Hi could anyone please convert below Keras code to Pytorch one?

input layer

input_layer = Input(shape=(X.shape[1],))

encoding part

encoded = Dense(100, activation=‘tanh’, activity_regularizer=regularizers.l1(10e-5))(input_layer)
encoded = Dense(50, activation=‘relu’)(encoded)

decoding part

decoded = Dense(50, activation=‘tanh’)(encoded)
decoded = Dense(100, activation=‘tanh’)(decoded)

output layer

output_layer = Dense(X.shape[1], activation=‘relu’)(decoded)

autoencoder = Model(input_layer, output_layer)
autoencoder.compile(optimizer=“adadelta”, loss=“mse”)

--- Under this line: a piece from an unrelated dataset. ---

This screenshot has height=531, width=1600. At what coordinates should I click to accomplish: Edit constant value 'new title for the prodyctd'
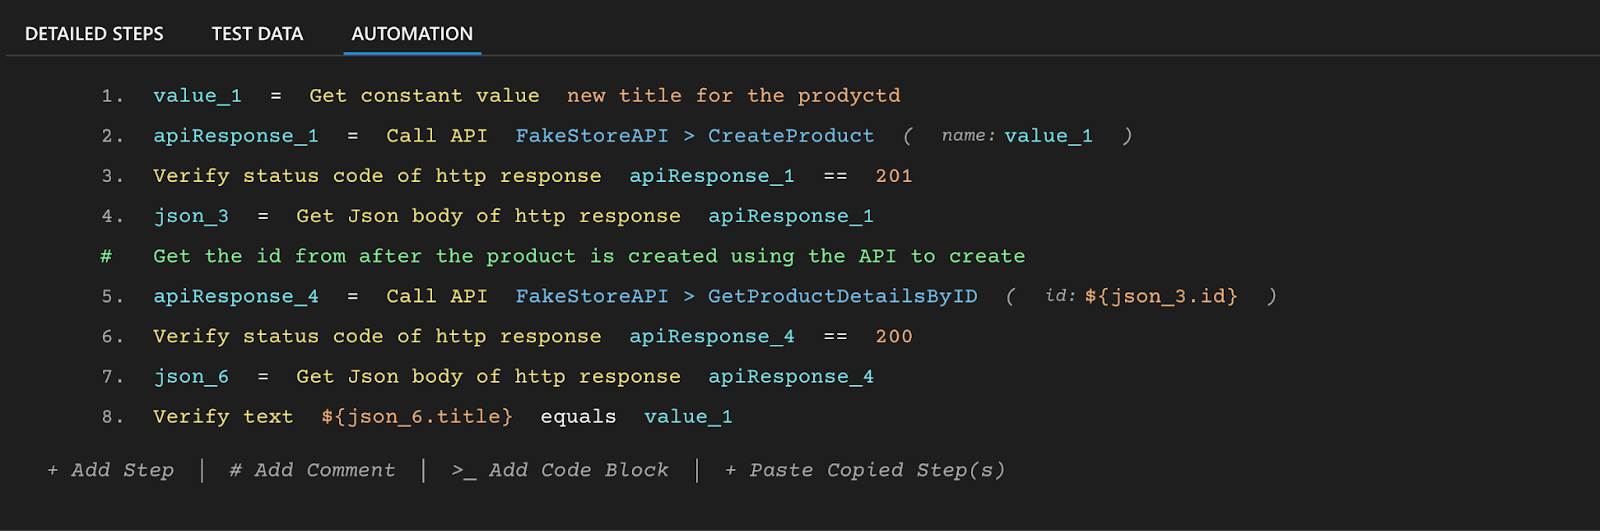click(733, 96)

x = data.drop([“Class”], axis=1)
y = data[“Class”].values

x_scale = preprocessing.MinMaxScaler().fit_transform(x.values)
x_norm, x_fraud = x_scale[y == 0], x_scale[y == 1]

autoencoder.fit(x_norm[0:2000], x_norm[0:2000], batch_size = 256, epochs = 10, shuffle = True, validation_split = 0.20)

hidden_representation = Sequential()
hidden_representation.add(autoencoder.layers[0])
hidden_representation.add(autoencoder.layers[1])
hidden_representation.add(autoencoder.layers[2]).

=======here I am not getting specially t his part:
hidden_representation = Sequential()
hidden_representation.add(autoencoder.layers[0])
hidden_representation.add(autoencoder.layers[1])
hidden_representation.add(autoencoder.layers[2]).